> _Zadanie_:
Przepisz wszystkie wiersze poniższych rekordów jako listę numerowaną, pomijając puste wiersze. Nie umieszczaj w odpowiedzi obrazów.

━━━━━ Zapisane dane ━━━━━

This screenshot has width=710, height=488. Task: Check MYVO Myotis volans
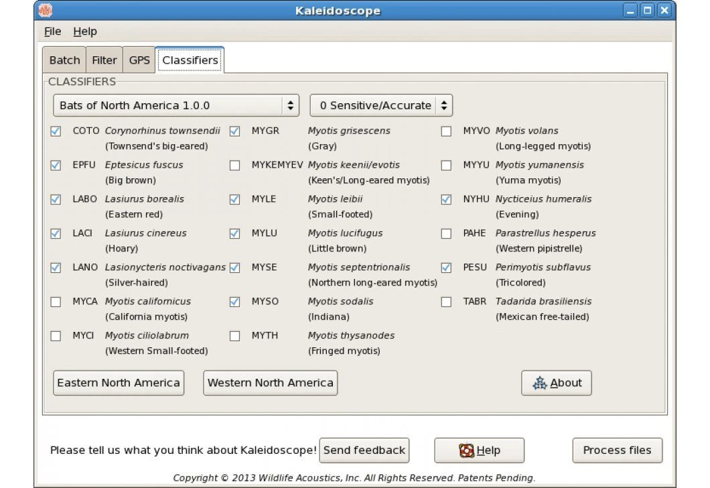coord(446,131)
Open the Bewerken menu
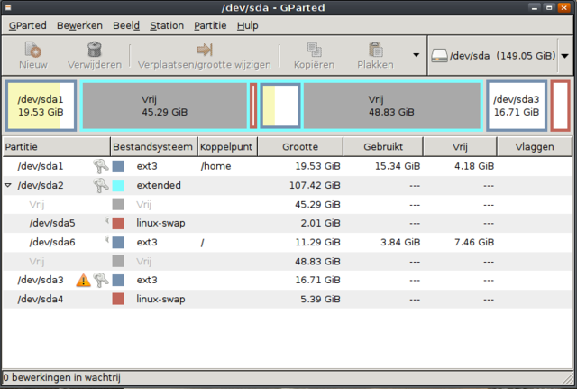The image size is (577, 389). [x=79, y=25]
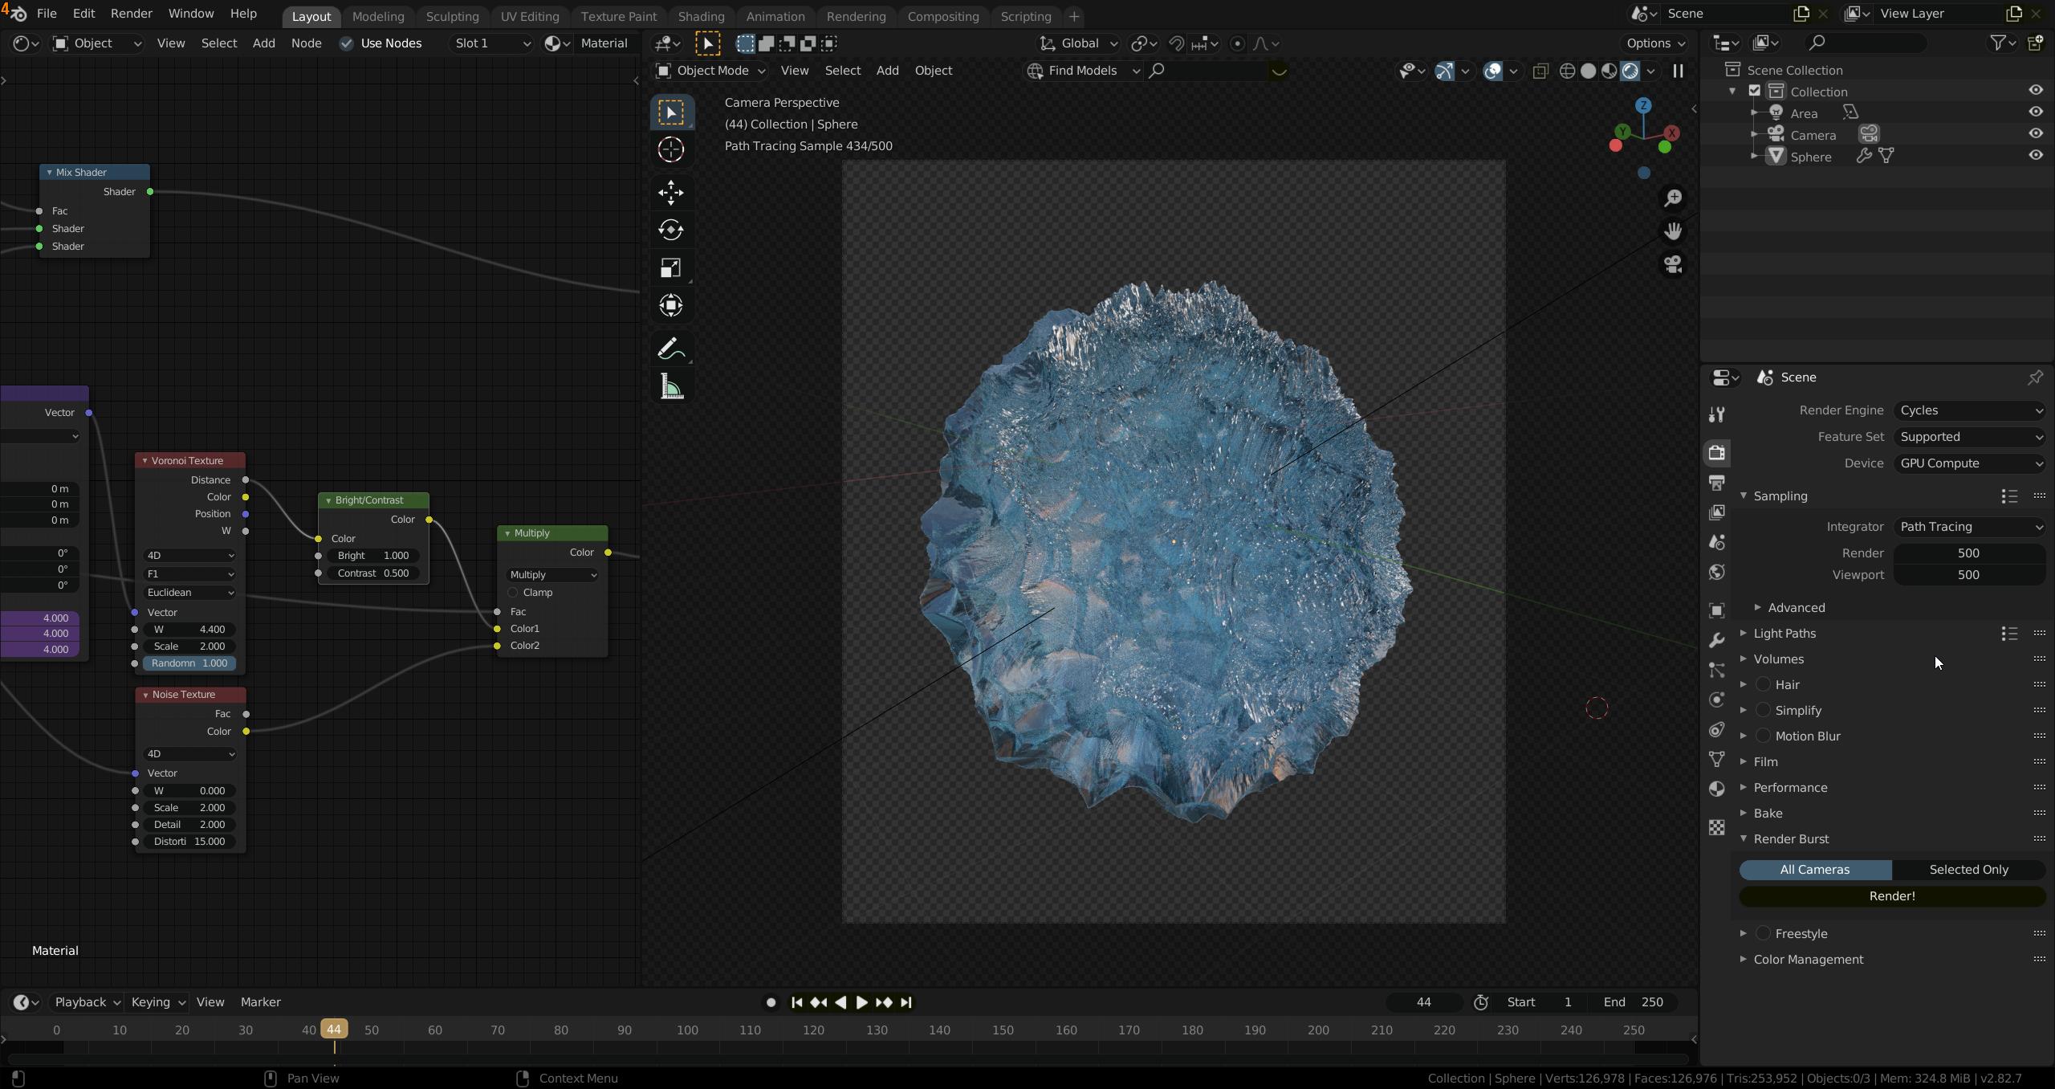The height and width of the screenshot is (1089, 2055).
Task: Switch to the Shading workspace tab
Action: click(700, 16)
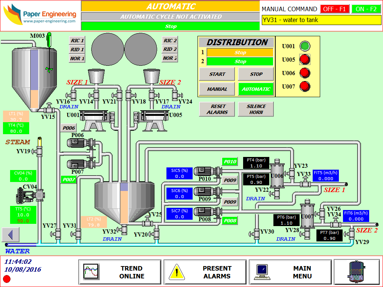Enable AUTOMATIC mode
The width and height of the screenshot is (383, 287).
tap(256, 89)
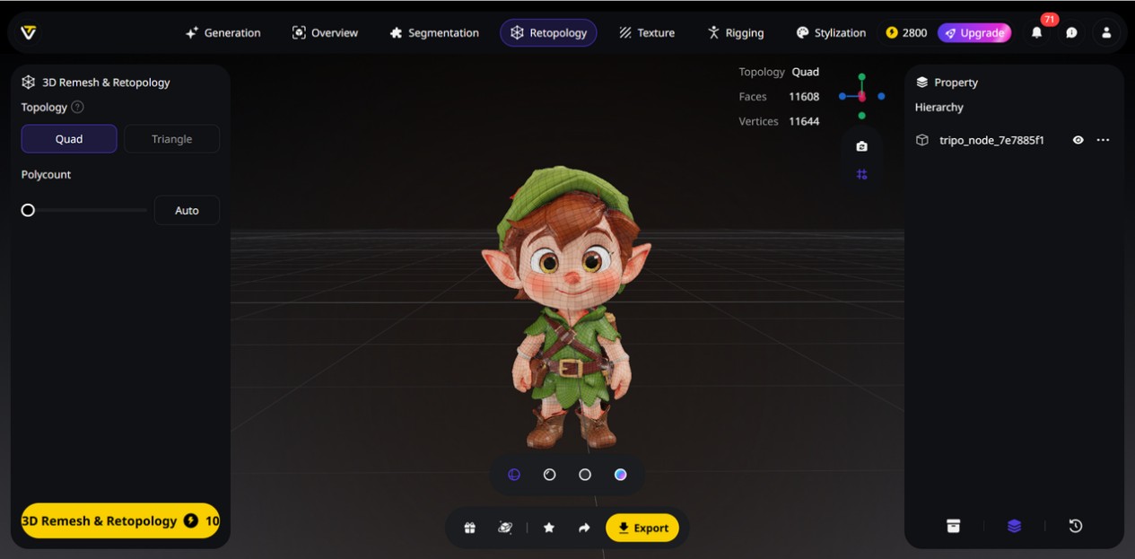Open the Rigging section
Screen dimensions: 1135x559
click(x=736, y=32)
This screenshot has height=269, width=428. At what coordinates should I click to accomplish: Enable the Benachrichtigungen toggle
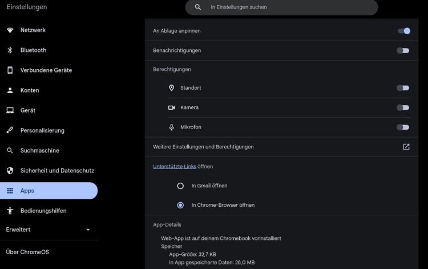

━━━━━

> _Wynik zadania_:
1. This screenshot has width=710, height=488. Task: Check MYVO Myotis volans
2. coord(446,131)
3. Open the Bewerken menu
4. The image size is (577, 389). [x=79, y=25]
5. The height and width of the screenshot is (1089, 2055).
6. Task: Switch to the Shading workspace tab
7. Action: click(700, 16)
8. Enable AUTOMATIC mode
9. The width and height of the screenshot is (383, 287).
10. tap(256, 89)
11. Open the Rigging section
12. Screen dimensions: 1135x559
13. click(x=736, y=32)
14. This screenshot has height=269, width=428. At what coordinates should I click to accomplish: Enable the Benachrichtigungen toggle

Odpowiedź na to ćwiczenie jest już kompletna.